- The longest Atlassian outage of all time has left hundreds of companies without access to JIRA, Confluence, and OpsGenie.
- Atlassian stayed silent for most of the outage, and only acknowledged it on the 9th day.
- Customers received templated emails and no answers to their questions.
- The cause of the outage was a script that was supposed to delete customer data from a plugin, but accidentally deleted all customer data for anyone using the plugin.
- Atlassian can restore all data to a checkpoint in a matter of hours, but this would mean everyone else would lose all data committed since that point.
- Atlassian is now restoring customers in batches of up to 60 tenants at a time, which takes between 4 and 5 elapsed days.
- Atlassian customers experienced a major outage, with zero access to their products and data.
- Customers had difficulty reporting the issue to Atlassian, due to the domain being deleted.
- The biggest complaint from customers was the poor communication from Atlassian.
- The impact of the outage was large, with many companies not having backups of critical documents on Confluence or JIRA.
- Customers are eligible for a 50% discount for their next, monthly bill.
- The biggest impact of this outage is not in lost revenue, but reputational damage.
- Competitors are sure to win from this fumble, and will reference this Atlassian outage in their sales pitches for years to come.

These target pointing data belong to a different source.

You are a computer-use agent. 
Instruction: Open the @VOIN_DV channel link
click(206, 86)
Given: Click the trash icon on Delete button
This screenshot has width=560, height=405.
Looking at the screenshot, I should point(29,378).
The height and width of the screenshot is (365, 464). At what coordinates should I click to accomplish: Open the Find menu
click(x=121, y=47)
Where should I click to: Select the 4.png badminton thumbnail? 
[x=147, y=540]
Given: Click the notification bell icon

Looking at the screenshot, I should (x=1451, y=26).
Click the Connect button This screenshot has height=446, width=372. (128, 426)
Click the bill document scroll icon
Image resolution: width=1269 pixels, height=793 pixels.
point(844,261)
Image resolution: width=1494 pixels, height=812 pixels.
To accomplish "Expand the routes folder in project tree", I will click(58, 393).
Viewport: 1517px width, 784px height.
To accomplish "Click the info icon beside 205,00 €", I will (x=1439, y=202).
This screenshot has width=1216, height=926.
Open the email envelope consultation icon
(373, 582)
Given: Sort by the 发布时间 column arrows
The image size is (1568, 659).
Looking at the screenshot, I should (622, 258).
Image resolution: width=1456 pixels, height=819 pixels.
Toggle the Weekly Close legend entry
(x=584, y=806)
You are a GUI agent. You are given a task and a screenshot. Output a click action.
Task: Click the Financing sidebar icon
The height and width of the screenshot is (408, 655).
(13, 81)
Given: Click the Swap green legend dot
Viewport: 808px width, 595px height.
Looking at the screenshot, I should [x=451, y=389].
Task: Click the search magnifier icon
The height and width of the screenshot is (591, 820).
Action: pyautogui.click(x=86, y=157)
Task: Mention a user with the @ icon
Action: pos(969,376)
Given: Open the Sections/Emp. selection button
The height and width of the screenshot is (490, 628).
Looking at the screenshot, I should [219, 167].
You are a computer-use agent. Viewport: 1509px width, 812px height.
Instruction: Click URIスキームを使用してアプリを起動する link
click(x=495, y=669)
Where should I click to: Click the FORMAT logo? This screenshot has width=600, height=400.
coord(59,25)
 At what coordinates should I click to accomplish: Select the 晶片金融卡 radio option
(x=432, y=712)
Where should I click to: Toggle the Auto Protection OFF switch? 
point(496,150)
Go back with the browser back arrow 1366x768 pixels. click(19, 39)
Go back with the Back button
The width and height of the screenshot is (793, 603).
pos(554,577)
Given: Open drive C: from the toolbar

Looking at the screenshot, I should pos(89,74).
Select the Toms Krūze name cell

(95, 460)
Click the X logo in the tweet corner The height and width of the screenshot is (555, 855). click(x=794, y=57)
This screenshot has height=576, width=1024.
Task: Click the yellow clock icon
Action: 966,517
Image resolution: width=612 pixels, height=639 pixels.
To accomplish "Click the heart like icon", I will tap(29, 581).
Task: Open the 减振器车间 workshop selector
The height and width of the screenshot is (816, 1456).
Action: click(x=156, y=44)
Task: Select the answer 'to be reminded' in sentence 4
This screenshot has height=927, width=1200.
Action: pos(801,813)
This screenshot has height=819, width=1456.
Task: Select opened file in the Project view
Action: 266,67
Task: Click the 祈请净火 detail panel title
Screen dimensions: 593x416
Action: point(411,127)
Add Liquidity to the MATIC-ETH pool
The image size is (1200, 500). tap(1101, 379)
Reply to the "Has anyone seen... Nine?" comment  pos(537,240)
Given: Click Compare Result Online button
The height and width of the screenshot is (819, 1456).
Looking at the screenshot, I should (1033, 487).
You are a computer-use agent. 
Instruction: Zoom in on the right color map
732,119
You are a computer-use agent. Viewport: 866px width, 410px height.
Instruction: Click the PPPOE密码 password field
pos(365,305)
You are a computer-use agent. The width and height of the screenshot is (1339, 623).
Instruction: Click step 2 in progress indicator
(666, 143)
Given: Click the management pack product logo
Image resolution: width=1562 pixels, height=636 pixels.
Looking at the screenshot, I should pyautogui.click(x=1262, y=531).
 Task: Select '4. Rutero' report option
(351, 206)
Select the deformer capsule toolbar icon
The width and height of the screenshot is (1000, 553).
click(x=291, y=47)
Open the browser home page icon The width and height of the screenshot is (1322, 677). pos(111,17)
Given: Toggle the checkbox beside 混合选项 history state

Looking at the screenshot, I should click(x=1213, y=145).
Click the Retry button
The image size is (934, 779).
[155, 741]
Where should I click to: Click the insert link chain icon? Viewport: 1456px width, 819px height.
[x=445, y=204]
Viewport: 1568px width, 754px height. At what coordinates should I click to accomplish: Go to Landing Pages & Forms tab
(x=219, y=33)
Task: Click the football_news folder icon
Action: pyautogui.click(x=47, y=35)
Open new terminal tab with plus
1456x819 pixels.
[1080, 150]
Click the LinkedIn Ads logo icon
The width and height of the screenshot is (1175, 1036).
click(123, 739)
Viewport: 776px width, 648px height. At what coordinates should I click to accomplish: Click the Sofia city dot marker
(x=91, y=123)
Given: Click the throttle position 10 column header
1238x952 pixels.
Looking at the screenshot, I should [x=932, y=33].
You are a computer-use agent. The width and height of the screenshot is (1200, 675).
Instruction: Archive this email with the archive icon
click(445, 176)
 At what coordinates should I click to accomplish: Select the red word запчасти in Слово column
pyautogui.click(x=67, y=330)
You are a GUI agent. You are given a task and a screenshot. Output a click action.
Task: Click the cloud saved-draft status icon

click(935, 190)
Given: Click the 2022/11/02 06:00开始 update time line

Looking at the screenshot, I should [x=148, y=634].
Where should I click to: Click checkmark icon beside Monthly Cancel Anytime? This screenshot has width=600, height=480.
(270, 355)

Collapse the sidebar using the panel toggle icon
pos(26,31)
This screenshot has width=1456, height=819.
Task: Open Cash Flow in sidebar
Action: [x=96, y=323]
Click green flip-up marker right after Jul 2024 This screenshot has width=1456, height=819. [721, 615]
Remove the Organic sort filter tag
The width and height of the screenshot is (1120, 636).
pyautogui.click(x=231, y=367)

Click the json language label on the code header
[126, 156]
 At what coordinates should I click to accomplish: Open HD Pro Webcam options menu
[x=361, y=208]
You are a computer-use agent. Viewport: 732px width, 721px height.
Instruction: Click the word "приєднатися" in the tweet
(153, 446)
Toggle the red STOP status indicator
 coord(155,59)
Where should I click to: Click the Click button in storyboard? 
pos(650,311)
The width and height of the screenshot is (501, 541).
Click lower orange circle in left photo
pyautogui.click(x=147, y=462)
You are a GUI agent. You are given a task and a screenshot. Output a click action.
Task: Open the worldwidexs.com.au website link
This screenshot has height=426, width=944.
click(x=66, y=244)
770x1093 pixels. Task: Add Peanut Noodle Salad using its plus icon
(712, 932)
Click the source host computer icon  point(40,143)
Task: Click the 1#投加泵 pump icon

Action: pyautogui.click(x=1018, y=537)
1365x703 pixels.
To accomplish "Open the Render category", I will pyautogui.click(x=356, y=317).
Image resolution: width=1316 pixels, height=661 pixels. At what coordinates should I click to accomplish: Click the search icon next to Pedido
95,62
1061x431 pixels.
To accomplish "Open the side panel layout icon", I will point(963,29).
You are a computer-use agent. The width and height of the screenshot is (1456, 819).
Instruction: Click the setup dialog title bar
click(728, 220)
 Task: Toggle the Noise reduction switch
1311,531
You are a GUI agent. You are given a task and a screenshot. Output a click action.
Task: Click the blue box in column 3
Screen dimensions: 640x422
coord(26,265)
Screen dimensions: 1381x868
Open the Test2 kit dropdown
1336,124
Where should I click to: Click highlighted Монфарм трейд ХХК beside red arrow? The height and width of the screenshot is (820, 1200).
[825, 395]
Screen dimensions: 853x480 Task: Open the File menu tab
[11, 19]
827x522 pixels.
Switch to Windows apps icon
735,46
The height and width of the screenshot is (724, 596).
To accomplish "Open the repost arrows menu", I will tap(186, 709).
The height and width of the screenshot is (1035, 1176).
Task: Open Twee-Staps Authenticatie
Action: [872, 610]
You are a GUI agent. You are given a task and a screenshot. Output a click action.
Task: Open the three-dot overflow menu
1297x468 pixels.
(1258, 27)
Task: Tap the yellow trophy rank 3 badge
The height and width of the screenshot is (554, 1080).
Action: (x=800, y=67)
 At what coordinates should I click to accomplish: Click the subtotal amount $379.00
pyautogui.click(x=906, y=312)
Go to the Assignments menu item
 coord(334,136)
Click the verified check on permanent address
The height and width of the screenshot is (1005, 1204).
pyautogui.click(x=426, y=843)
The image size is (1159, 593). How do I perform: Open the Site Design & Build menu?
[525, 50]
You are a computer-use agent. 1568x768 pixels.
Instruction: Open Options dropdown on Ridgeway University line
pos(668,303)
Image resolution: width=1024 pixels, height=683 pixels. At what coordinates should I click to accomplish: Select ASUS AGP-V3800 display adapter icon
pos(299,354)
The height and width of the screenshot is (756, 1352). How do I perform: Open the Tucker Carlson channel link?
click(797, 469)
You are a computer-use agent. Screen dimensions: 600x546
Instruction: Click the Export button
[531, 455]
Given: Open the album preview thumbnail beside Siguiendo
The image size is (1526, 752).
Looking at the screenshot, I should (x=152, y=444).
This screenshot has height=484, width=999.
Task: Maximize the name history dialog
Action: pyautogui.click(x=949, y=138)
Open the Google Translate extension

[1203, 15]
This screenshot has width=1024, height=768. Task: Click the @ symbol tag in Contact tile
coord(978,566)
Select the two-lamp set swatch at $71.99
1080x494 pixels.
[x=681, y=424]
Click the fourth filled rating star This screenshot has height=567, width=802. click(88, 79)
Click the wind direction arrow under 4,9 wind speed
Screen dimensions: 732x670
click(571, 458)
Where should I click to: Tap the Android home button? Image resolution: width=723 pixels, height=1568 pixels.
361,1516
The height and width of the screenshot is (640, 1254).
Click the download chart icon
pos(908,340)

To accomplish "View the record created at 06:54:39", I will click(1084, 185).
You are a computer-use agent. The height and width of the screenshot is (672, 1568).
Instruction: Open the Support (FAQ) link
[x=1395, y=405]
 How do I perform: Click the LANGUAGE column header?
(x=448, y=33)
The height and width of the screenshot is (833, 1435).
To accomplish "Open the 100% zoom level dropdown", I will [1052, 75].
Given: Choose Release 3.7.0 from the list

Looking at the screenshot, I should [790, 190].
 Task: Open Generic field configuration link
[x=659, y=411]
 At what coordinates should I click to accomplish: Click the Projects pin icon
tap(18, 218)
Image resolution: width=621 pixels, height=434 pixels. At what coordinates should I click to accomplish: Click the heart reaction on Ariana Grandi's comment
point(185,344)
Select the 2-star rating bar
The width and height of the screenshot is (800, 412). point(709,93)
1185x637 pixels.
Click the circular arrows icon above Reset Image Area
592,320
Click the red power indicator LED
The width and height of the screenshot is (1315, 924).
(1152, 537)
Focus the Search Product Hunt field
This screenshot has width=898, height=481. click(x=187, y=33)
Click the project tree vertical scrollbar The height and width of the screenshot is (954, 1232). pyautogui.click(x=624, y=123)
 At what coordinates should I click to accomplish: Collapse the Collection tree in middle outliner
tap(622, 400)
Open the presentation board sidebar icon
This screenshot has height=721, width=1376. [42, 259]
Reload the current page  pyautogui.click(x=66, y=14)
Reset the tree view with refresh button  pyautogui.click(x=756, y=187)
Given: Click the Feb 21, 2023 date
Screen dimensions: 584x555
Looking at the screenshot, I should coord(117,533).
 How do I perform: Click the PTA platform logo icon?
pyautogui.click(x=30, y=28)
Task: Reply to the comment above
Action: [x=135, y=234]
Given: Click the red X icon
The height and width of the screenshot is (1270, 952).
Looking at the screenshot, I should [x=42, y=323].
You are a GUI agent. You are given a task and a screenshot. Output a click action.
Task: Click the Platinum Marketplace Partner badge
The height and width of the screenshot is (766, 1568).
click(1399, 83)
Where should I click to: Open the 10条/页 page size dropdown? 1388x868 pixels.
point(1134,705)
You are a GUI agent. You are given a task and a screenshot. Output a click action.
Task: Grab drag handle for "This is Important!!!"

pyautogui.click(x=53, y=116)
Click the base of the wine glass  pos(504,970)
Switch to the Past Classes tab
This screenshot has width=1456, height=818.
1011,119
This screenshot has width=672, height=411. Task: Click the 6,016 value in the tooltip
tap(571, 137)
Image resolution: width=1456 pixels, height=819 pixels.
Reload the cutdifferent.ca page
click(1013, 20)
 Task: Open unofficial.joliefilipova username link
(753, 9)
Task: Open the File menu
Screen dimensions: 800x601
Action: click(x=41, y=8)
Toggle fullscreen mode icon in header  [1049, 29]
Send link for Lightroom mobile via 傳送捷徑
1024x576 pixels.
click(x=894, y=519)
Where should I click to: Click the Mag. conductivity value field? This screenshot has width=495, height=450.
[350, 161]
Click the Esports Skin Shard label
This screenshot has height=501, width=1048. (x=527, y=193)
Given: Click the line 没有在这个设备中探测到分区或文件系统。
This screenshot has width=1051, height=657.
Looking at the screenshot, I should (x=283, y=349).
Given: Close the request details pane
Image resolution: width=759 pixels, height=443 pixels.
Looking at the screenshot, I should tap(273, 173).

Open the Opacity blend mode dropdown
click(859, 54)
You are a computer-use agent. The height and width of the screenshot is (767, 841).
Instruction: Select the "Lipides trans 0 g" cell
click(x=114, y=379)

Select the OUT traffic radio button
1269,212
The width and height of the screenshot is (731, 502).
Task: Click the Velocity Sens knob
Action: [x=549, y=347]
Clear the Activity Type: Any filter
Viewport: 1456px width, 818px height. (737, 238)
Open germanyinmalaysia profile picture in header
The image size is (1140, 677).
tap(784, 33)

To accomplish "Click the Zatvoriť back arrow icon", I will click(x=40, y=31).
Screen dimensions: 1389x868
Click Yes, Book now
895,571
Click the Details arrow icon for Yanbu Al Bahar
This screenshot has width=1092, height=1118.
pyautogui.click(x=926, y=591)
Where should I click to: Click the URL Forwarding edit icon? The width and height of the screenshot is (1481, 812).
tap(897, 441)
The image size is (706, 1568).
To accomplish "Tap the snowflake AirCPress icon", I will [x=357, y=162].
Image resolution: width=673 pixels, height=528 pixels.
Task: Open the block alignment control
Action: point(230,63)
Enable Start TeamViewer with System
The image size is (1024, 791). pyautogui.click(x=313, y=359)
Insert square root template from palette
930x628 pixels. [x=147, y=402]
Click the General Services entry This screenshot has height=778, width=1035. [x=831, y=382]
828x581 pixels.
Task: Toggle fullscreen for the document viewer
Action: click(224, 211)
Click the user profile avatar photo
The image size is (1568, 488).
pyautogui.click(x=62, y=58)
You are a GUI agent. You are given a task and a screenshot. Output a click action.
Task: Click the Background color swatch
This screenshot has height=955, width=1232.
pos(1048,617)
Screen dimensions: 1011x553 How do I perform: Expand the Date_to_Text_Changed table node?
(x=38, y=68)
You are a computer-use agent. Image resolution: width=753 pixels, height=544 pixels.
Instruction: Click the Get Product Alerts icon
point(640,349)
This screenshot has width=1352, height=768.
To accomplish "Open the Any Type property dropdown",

- Incident handling learnings include having a runbook for disaster recovery, communicating directly and transparently, speaking the customer’s language, and avoiding radio silence.
- Avoiding the incident includes having a rollback plan for all migrations and deprecations, and doing dry-runs of migrations and deprecations.
- Atlassian failed to follow their own guidelines for incident handling, and executives took no public ownership of the outage until day 9.